St. Vincent is the moniker of singer/multi-instrumentalist/composer Annie Clark and this is her debut full-length. She's opened for such diverse acts as Television, Jose Gonzalez, and Sufjan Stevens, and she's an inventive and versatile guitarist who has also performed with avant-garde composer Glenn Branca. On this record, she writes cinematic pop epics that feel at times like Paris in the 20s before all the fun ended. Or, conversely, an orchestra of pure modernity – a new American music, informed by jazz, gospel blues, Southern folk music, and classical composition but, in the end, an animal original unto itself. She's been compared to everyone from Bjork to Kate Bush to Jeff Buckley, and her beautiful voice melds perfectly with her intricate guitar work.
Review:
With experience playing with the Polyphonic Spree, Sufjan Stevens, and Glenn
Branca, Annie Clark is more than qualified enough to start writing her own
loosely ornate, lush pop songs. But while Clark, who chooses to use the name St.

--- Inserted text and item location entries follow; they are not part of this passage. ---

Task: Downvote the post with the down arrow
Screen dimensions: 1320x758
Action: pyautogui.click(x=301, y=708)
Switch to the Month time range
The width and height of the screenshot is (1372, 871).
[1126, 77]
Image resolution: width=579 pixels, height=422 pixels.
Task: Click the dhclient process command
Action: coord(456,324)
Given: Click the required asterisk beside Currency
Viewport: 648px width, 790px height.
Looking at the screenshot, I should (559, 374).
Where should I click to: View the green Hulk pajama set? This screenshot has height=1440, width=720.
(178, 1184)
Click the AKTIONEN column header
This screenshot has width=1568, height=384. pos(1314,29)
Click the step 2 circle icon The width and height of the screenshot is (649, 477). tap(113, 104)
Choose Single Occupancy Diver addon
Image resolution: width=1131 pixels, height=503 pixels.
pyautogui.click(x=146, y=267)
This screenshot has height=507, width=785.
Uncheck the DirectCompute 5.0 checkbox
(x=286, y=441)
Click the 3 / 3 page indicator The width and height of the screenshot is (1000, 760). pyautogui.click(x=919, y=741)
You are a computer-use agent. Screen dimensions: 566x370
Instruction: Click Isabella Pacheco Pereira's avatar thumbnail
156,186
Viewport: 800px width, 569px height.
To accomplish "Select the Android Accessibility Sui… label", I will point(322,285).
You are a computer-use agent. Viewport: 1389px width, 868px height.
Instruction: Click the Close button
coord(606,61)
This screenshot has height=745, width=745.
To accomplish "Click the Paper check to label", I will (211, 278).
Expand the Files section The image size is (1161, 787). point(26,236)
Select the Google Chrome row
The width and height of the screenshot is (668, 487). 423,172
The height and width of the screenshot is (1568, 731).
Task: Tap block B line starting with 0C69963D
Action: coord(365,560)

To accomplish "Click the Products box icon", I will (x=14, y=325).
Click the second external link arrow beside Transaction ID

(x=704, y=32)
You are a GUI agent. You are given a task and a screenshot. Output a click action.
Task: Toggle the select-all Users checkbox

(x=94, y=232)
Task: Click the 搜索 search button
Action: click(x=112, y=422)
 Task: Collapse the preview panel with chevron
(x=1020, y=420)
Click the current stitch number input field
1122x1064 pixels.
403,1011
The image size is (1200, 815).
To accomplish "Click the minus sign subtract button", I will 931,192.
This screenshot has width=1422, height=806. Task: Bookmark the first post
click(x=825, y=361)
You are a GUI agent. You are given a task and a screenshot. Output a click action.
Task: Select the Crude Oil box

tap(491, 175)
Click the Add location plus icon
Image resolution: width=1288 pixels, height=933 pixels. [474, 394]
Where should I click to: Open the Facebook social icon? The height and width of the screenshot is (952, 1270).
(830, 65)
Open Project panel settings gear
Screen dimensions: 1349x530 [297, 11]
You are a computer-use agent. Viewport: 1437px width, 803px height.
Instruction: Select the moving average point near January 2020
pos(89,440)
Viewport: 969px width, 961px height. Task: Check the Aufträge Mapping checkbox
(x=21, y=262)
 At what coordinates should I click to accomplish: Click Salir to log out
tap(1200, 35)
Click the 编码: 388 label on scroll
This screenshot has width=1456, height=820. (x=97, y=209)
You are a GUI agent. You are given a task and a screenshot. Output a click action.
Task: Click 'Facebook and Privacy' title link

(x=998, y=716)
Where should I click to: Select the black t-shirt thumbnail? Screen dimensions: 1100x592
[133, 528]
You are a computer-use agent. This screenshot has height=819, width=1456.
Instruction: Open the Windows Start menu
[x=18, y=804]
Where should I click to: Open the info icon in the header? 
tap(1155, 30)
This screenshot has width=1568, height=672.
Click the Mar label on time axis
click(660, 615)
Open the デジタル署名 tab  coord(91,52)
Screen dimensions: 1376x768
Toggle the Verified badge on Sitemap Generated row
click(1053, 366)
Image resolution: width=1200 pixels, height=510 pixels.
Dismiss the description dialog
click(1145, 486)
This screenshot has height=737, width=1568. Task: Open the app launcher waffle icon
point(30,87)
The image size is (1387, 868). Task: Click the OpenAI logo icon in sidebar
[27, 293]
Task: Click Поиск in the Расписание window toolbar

Vincent here, does incorporate the frilly strings and horns, background choirs,
and various keyboards (most of which she plays) of her past employers in Marry
Me, her solo debut, she also has an edge to her – something that shows up in
the distorted electric guitar solos of “Jesus Saves, I Spend” or “Now,
Now,” the drums in the ominous “The Apocalypse Song” or “Your Lips Are
Red,” the growing intensity of the vocals “Landmines,” the funereal waltz
of the fantastic “Paris Is Burning” (“I write to give the war is
over/Send my cinders home to mother,” Clark sings sadly over electronic
drumbeats and acoustic guitars) – that pushes her away from the overly
sentimental and quaint. Not that Marry Me doesn't have its fair share of happy
love songs (“All My Stars Aligned,” “What Me Worry?”), but the album
isn't seeped in that kind of joyfulness that sings blind and insincere. It's an
mix of good and bad, of light and dark, of the woman who purposefully sets up
the obstacles she must get through to find her lover (“I'm crawling through
landmines/I know 'cause I planted them,” she sings disarmingly), of sweet
self-deprecation (“Marry me, John, I'll be so good to you/You won't realize
I'm gone”), honest and quirky and totally enticing. Clark is young enough that
she's still able to retain that sense of wonder about the world without seeming
naïve, and old enough that she can say things like “My hands are red from
sealing your red lips” and you believe her. It's an orchestral record for
those who prefer the simplistic, a darker one for those who prefer theirs twee,
love songs for the scorned and sad songs for the content, an engaging and
alluring combination that makes Marry Me nearly irresistible, and one of the
better indie pop albums that's come around for a long time.